Le indagini avevano inoltre ricostruito il crescente stato d’ansia di Rossi nelle settimane precedenti. Le testimonianze del direttore generale Viola e del manager Mingrone descrivono un uomo profondamente turbato dalla perquisizione subita e dal timore di essere coinvolto nell’inchiesta che riguardava l’ex presidente Mussari. Rossi temeva di essere considerato poco leale dal nuovo management, di poter essere sostituito o licenziato; la sua apprensione fu notata anche durante una cena con Profumo e Mingrone, pochi giorni prima della morte. E dal fratello, a cui poche ore prima di morire aveva detto di “temere di aver fatto una cavolata”.
Ma nella valutazione dei magistrati – scritto a chiare lettere nell’ordinanza dell’archiviazione – c’è anche altro. E è qualcosa che ebbe un peso significativo nell’archiviazione: il racconto di “taglietti” ai polsi scoperti da Carolina Orlandi.
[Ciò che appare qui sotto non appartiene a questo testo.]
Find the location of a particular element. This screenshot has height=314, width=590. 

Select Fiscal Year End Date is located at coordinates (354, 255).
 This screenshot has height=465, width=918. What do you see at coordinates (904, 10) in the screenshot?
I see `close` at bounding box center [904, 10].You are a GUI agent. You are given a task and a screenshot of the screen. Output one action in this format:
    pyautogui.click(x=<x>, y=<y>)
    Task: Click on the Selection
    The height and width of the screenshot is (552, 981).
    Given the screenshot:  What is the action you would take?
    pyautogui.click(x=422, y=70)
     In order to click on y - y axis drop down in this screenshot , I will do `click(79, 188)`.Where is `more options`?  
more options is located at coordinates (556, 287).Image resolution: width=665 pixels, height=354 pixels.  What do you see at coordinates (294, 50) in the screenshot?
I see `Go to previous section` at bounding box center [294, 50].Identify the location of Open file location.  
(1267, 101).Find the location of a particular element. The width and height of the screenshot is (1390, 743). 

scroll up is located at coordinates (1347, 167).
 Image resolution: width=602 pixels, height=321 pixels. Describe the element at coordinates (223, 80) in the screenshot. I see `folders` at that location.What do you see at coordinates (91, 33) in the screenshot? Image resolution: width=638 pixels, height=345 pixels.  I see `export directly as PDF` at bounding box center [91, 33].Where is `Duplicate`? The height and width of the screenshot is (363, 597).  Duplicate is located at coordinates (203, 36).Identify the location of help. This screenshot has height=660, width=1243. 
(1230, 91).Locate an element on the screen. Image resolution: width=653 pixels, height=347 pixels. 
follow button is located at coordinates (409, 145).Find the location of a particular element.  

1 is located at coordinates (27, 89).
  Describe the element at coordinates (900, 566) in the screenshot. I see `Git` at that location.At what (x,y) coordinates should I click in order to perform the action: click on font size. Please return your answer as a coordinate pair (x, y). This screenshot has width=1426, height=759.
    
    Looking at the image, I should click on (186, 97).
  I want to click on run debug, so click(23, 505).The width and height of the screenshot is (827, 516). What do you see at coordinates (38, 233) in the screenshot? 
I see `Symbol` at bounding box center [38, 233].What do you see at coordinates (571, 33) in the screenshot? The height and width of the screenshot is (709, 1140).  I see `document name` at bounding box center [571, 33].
Rossi, messo alle strette, ammise che se li era procurati volontariamente, dando una spiegazione inquietante: provare del dolore riporta sulla terra. “Alle richieste di spiegazioni – riporta l’ordinanza - prima aveva detto di essersi accidentalmente tagliato con la carta, ma dietro le insistenze della moglie aveva ammesso di esserseli procurati volontariamente dicendo, così nei ricordi della vedova, ‘hai visto, nei momenti di nervosismo, quando vuoi sentire dolore fisico per essere più cosciente’ e nella rievocazione della Orlandi: ‘…sai com’è quando uno ha quei momenti in cui perde la testa per ritornare alla realtà ha bisogno di sentire dolore’”. Un modo, si legge quindi, per “sentire dolore fisico per essere più cosciente” nei momenti di nervosismo. In quella stessa giornata, sempre stando a quanto riferito dalla moglie di Rossi e dalla figlia, aveva comunicato con la famiglia solo per iscritto, attraverso bigliettini, ossessionato dal timore di essere intercettato. Insomma, elementi che, in effetti, raccontano di un uomo che comunque stava vivendo un momento particolarmente critico e di scarsa lucidità. Se quel momento sia stato così tanto critico e di così scarsa criticità da scatenare un suicidio, come sostenuto nelle due archiviazioni precedenti, però, dovranno ora stabilirlo nuovi magistraturi con la nuova indagine.